В это весеннее утро, закончив дела на шахте и отвезя дочь в школу, Уотсон ощутил уже знакомое, докучное, едва заметное свербение - под сюртуком, жилетом и рубашкой, в глубине ребер. И он, вздохнув, направился к шерифу Риксону, который после тяжелой болезни - или отравления, как шептались некоторые, - почти утратил способность видеть.

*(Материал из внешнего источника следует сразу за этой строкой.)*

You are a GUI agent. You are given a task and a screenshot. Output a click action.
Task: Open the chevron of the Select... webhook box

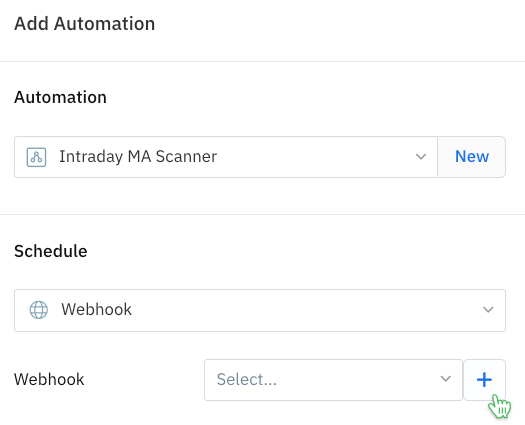pyautogui.click(x=445, y=379)
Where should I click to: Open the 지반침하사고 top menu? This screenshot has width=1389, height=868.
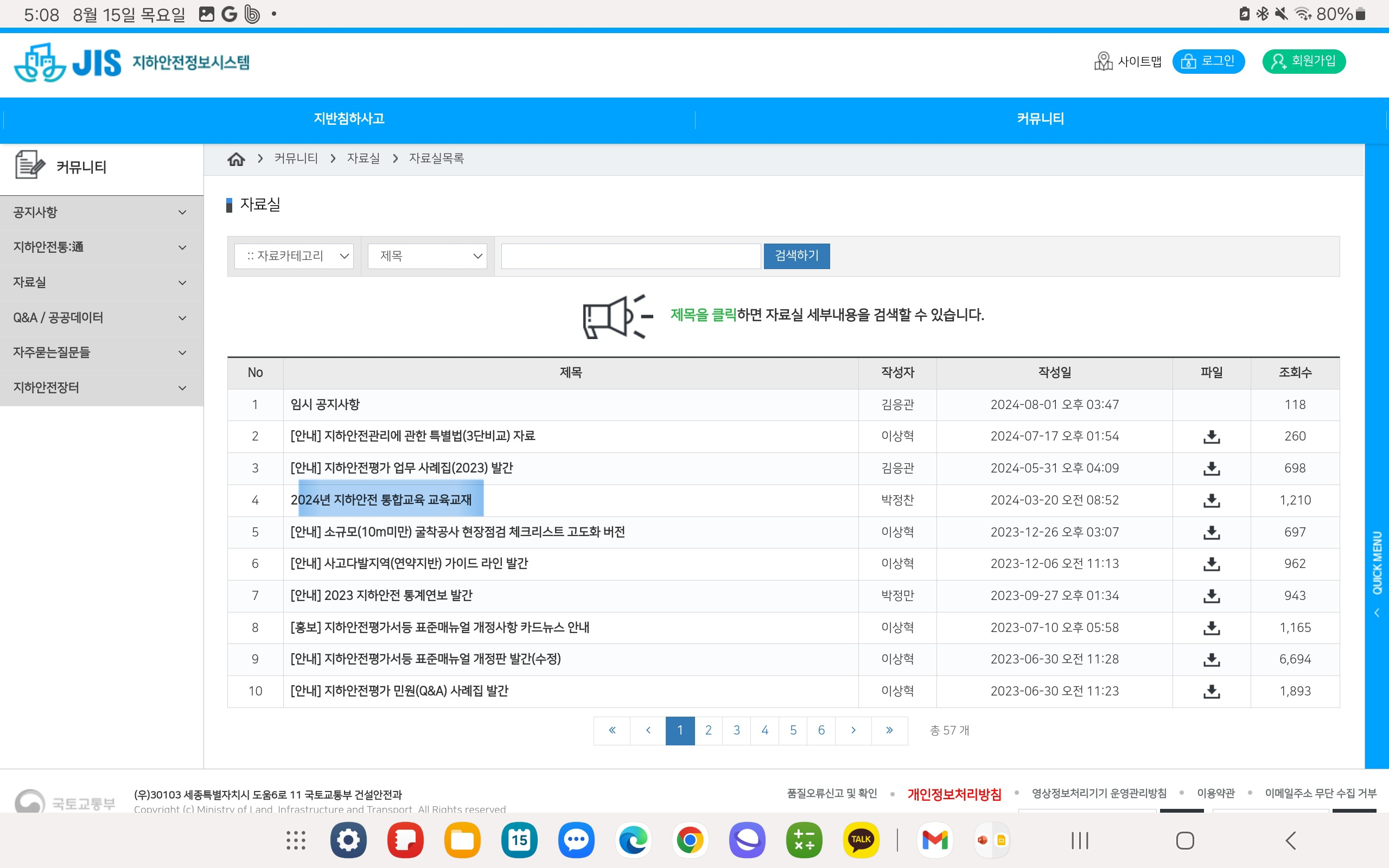[x=349, y=119]
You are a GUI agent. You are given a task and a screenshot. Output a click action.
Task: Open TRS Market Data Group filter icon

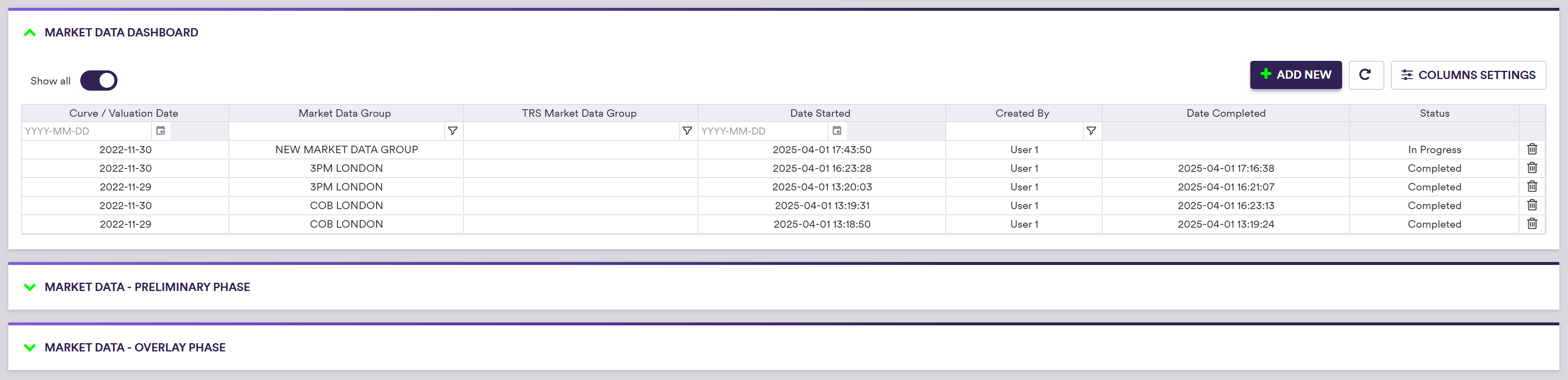[687, 131]
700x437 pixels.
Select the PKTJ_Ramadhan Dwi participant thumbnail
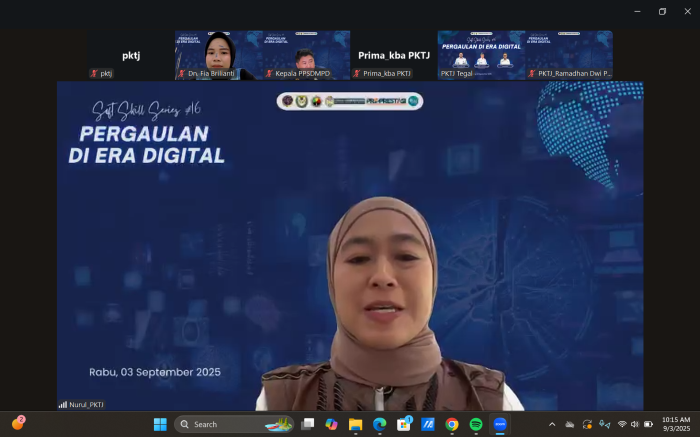coord(569,55)
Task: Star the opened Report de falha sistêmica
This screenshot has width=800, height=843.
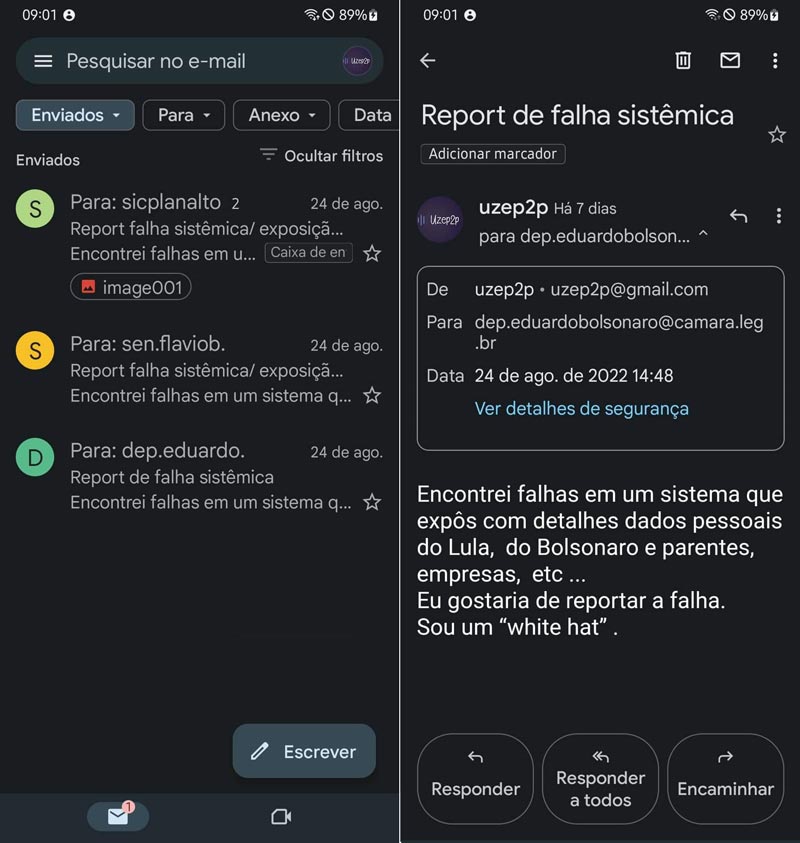Action: (777, 135)
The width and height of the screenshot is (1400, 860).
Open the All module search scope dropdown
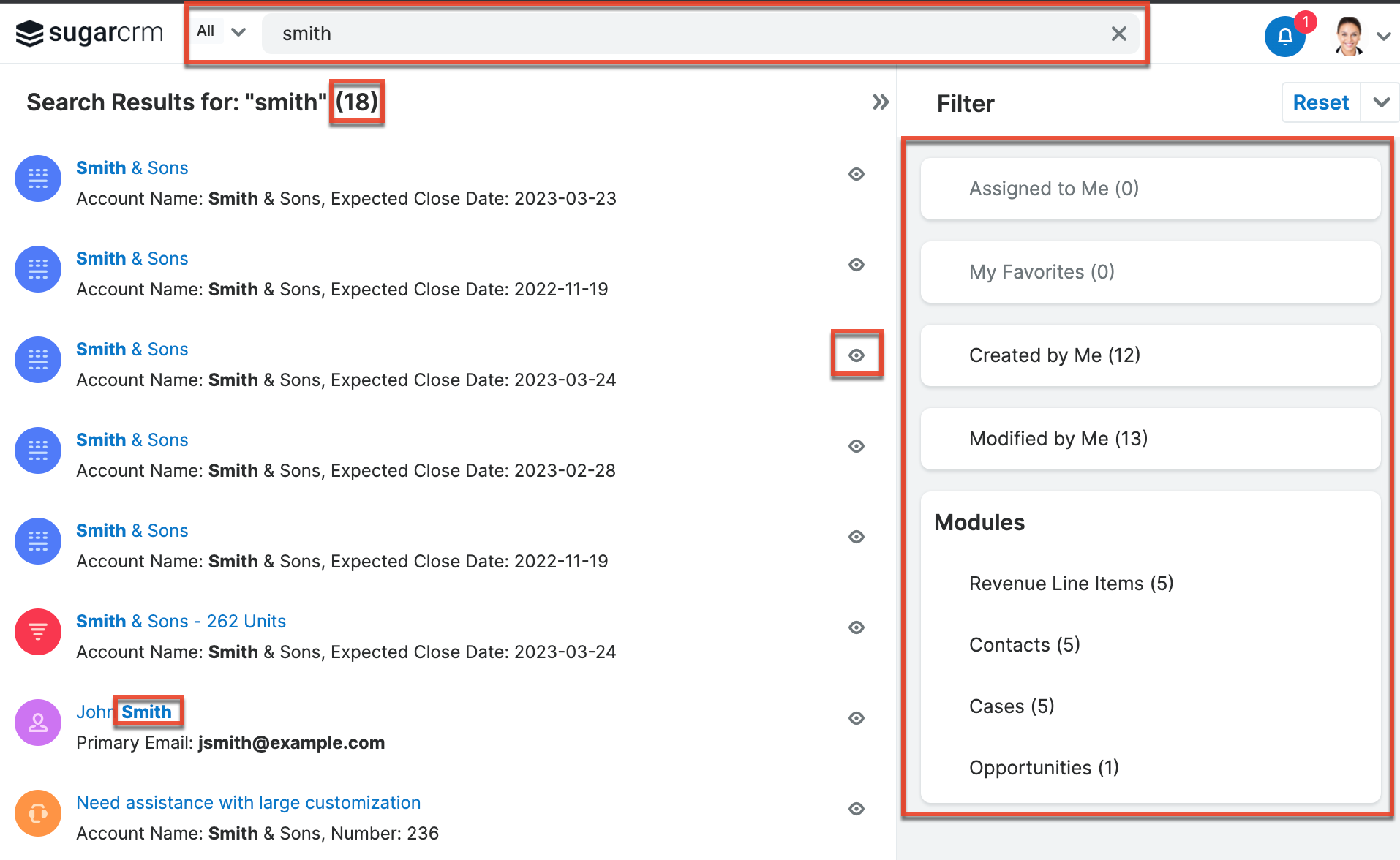pos(219,31)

Отправив старого Уитакера домой с приказанием самому съездить и забрать после занятий Ариадну, Генри Уотсон пешком пересек ветхий мостик ручейка, поднялся на холм и свернул мимо скобяной лавки к дому шерифа Риксона. И улица не обратила на него никакого внимания, разве что двое уличных мальчишек приветствовали Уотсона гнусавым “Доброе утро, сэр”, - и то Уотсон не поручился бы, что сорванцы не затеяли какую-то насмешливую пакость.
Странное чувство овладело Уотсоном, когда входил он на ступеньку крыльца. Холодно было в доме Риксона, несмотря на теплый весенний день, холодом веяло, могильным холодом несмотря на не по-летнему трещащие в камине дрова. Холодно смотрели со стены, из фальшиво-серебряной рамки шерифские предки, в старомодных высоких воротничках, рукава буфами, пучат белые глаза из черноты, и саранчой, казнью египетской кажется темный фон, из которого они выступают, будто из склепа.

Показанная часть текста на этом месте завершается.